Despite the quiet fanfare, Amazon’s business of selling infrastructure computer services to other companies over the Internet is actually what generates a great bulk of its revenue, and the service is growing at nearly 50 percent a year.

Following AWS’s annual conference in Las Vegas this past week, The Seattle Times sat down with the executive running Amazon’s infrastructure business, Andy Jassy, and the leader offered some insight as to where he sees his ship going in the future.

According to Jassy, AWS will one day be Amazon’s biggest sales engine, and that belief is supported by the idea that companies will soon begin renting the hardware and software that run their businesses, instead of buying it.

Amazon is poised to benefit from this shift because AWS itself pioneered cloud computing, or the business of providing infrastructure computing as a service. As a result, many companies have proven their trust in the Internet retail giant’s business by securing contracts with Amazon Web Services.

Jassy explained to The Seattle Times: “I think we’re past the stage of people asking whether or not workloads are moving to the cloud. The only question is how fast will it happen and which ones will go first. You see that very much in the conversations and the dialogue here.”

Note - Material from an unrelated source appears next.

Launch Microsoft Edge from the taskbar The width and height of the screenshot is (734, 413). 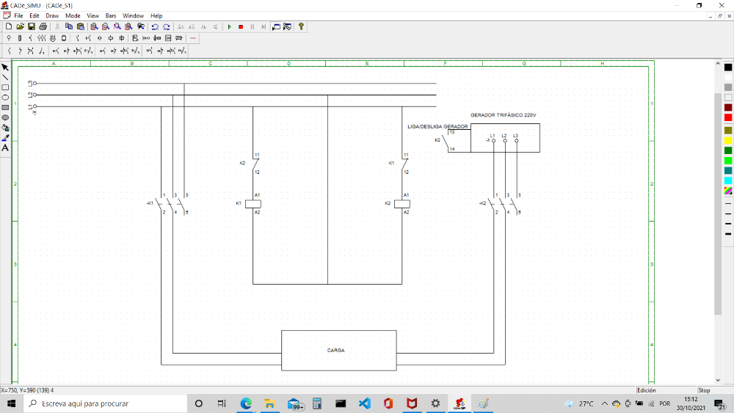pyautogui.click(x=246, y=403)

The publication reports that AWS generates around $3 billion per year on an annualized basis, and that figure is expected to increase as the Seattle-based company secures more partnerships.

Amazon recently beat out International Business Machines Corp. (NYSE:IBM) for a $600 million contract with the U.S. Central Intelligence Agency, and the tech giant also already powers a handful of major companies like General Electric (NYSE:GE), Pfizer (NYSE:PFE), and Netflix (NASDAQ:NFLX). 

As for the companies that have yet to switch over to cloud computing, Jassy expects them to convert sooner rather than later despite business relationships with customers that extend back years. The executive told The Seattle Times: “At the end of the day, it doesn’t really matter how long you’ve had relationships with customers. If the value proposition is compelling, customers are going to move there,” and he’ll believe they’ll do so because the cloud really is “applicable to companies of every size and in every business.”

And with more interest in the cloud comes more competitors trying to crack the same business, right? Jassy recognizes that challenge but cites Amazon’s 7-year head start as one reason he is not yet worried.

The executive asserts that IBM isn’t a particularly big threat to Amazon because the market is so expansive. “If you look at the market segments that AWS is participating in — infrastructure software and tools, hardware and data-center services — globally, those segments represent trillions of dollars,” he said to The Seattle Times. ”And logic says there’s not going to be only one successful company in that space. I don’t think there will be 30. But I do think there will be a handful of them.”